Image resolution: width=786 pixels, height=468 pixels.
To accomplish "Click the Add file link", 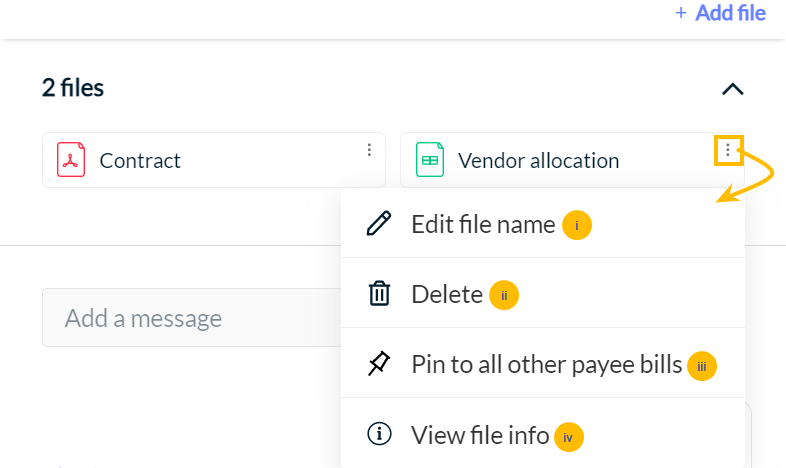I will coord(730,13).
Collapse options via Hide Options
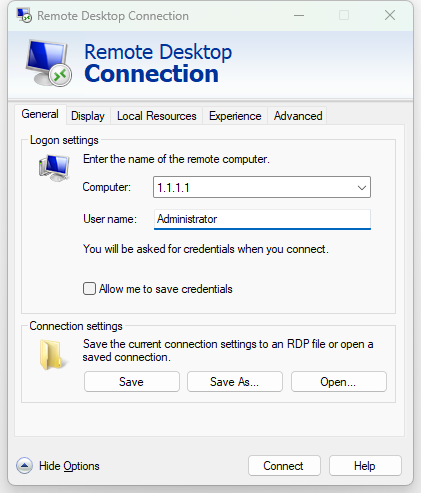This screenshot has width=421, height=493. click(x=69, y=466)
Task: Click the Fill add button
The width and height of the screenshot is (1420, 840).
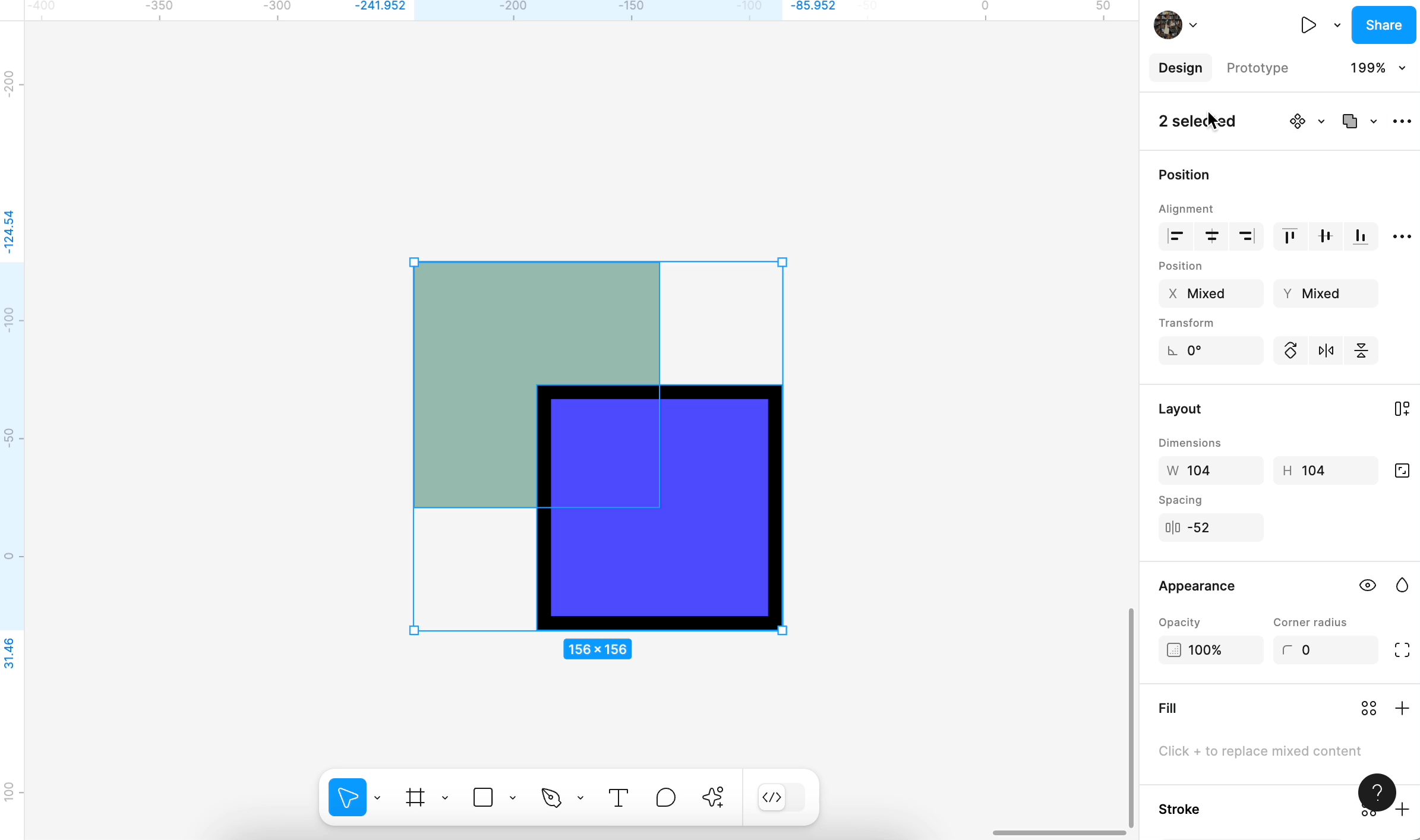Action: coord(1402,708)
********
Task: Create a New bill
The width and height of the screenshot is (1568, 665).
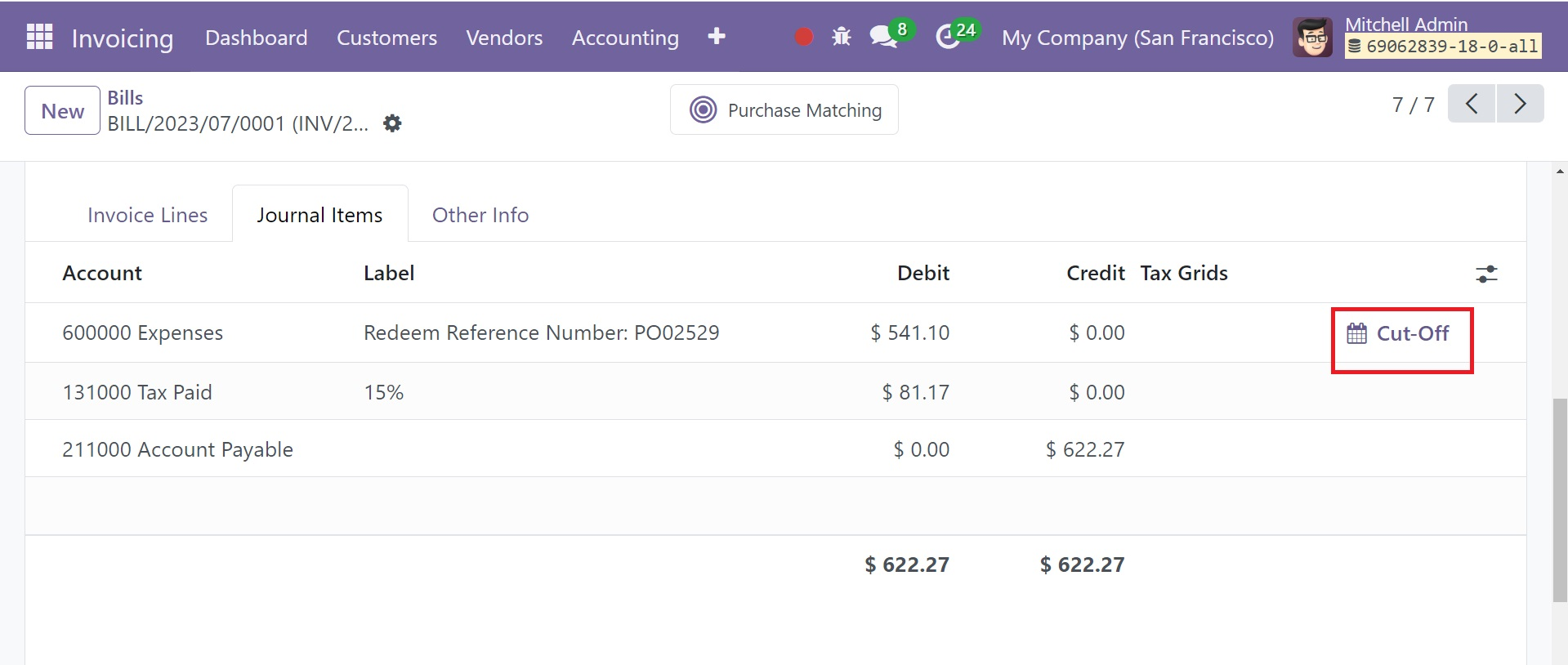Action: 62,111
********
Exercise requirements
Every line of the listing that holds the word "Task" should be counted. Please give that number only.

Result
2